CHERS AMIS LECTEURS DE JSF EN QUÊTE ACTIVE D’UN DÉBAT DE HAUT VOL. Éteignez votre télévision, fermez votre livre, bloquez à partir d’aujourd’hui un quart d’heure de votre emploi du temps de chaque jour, pour lire ce dialogue d’il y a 40 ans – une controverse « fraternelle » sur des sujets essentiels – entre Alain de Benoist et Gustave Thibon, tel que vous n’en avez pas lu depuis des lustres. Une cure d’altitude mentale. Passionnés d’Histoire, de philosophie, de politique, d’histoire des idées ou d’histoire littéraire, de réflexion libre et gratuite, étudiants en l’une ou l’autre de ces matières, ne manquez pas cette lecture !
Ce débat s’est tenu à Marseille le 15 avril 1982 à l’initiative de l’Union Royaliste Provençale. Le sujet tient à l’opposition entre la culture traditionnelle française et européenne imprégnée de christianisme que défend Thibon et la vision dite néo-païenne d’Alain de Benoist.
Cette publication sous forme d’une série s’étalera sur quelques semaines. Il en existe un enregistrement vidéo largement diffusé sur divers sites. Avec ses presque 40 ans, cette vidéo est toutefois de piètre qualité. Nous ne faisons qu’en publier le texte retranscrit au mieux mais sans-doute encore améliorable. Durée de la série : autour de 3 semaines. Réalisation : Rémi Hugues – Gérard Pol.

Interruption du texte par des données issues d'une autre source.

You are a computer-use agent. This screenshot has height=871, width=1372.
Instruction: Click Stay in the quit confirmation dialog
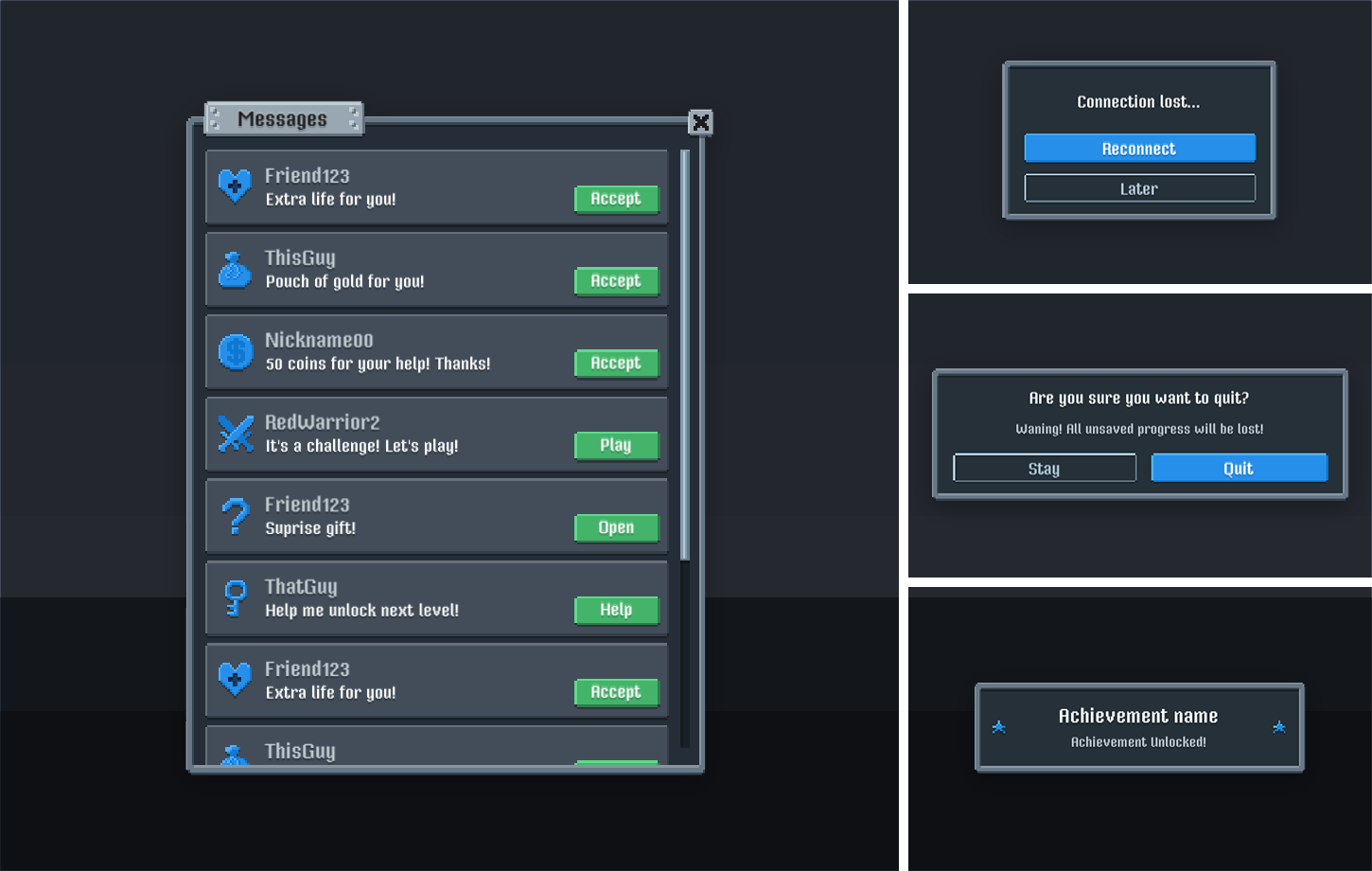point(1045,467)
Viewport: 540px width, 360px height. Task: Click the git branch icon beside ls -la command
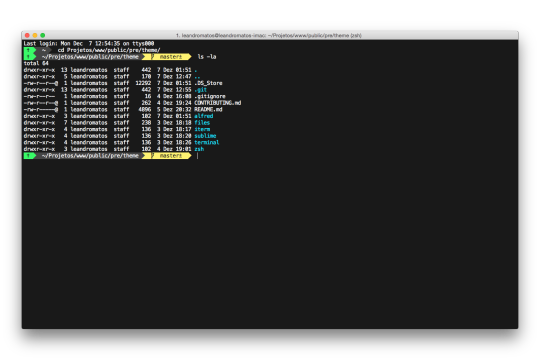[153, 56]
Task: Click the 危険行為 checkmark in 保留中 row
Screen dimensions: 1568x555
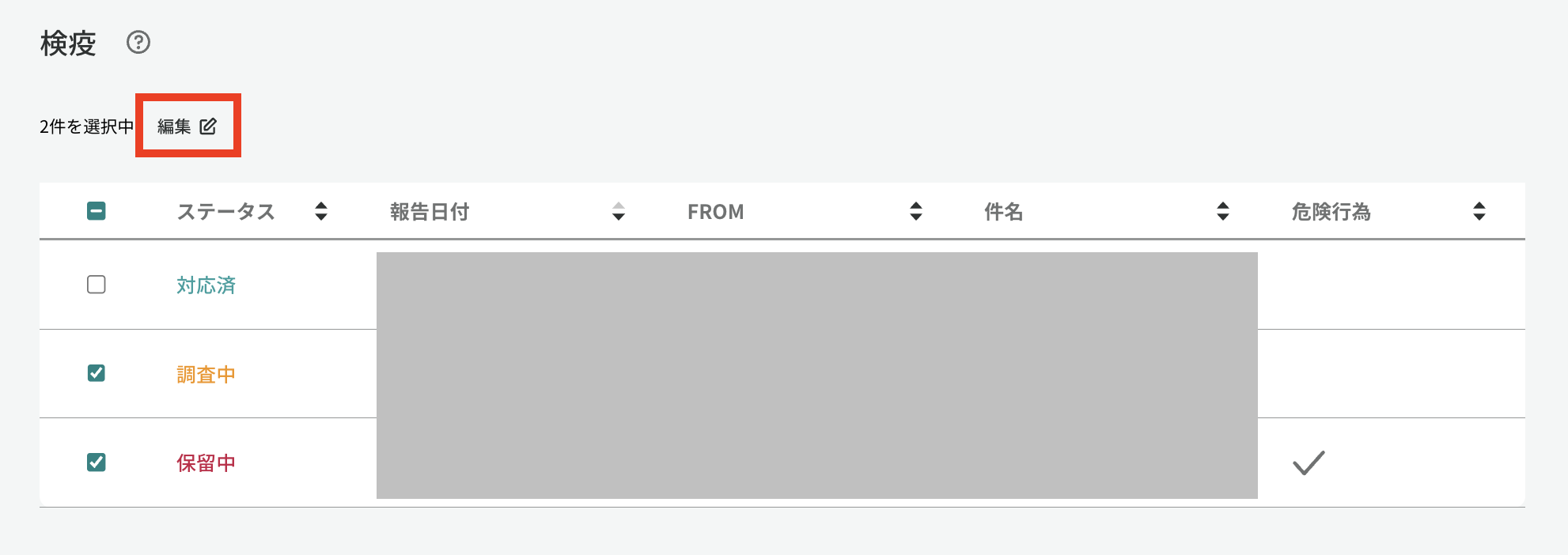Action: click(x=1309, y=462)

Alain de Benoist — Gustave Thibon
Voir aussi notre introduction : Un débat d’autrefois, passionnant aujourd’hui : Alain de Benoist – Gustave Thibon. Publication à venir sur Je Suis Français sous forme de série …
Alain de Benoist : À l’époque de Maurras, le positivisme était une famille qui comptait plus qu’aujourd’hui sans doute. Il y a beaucoup de choses par contre qui m’ont rebuté dans Maurras, … un certain systématisme, sa surdité, et pas seulement physique, à ce qui se déroulait en dehors des frontières, au romantisme allemand, Shakespeare, à beaucoup de choses qui me sont chères, à des titres divers. L’importance quʼil donne au problème des institutions… Je n’ai rien contre la monarchie, mais pour reprendre une formule, je dirais que je préfère la République romaine à la monarchie hollandaise actuelle.
Le problème des institutions ne me paraît absolument pas le problème fondamental. Je suis frappé de voir qu’aujourd’hui, dans le monde où nous vivons, un certain type de société, des problèmes de société, tendent de plus en plus à définir la problématique par rapport à laquelle nous nous situons. Entre l’Amérique de Monsieur Reagan, l’Angleterre monarchico-parlementaire de Madame Thatcher, la France de Mitterrand et d’autres pays encore, finalement les points de ressemblance sont très grands, et beaucoup plus grands que les points de divergence, alors que les institutions sont différentes.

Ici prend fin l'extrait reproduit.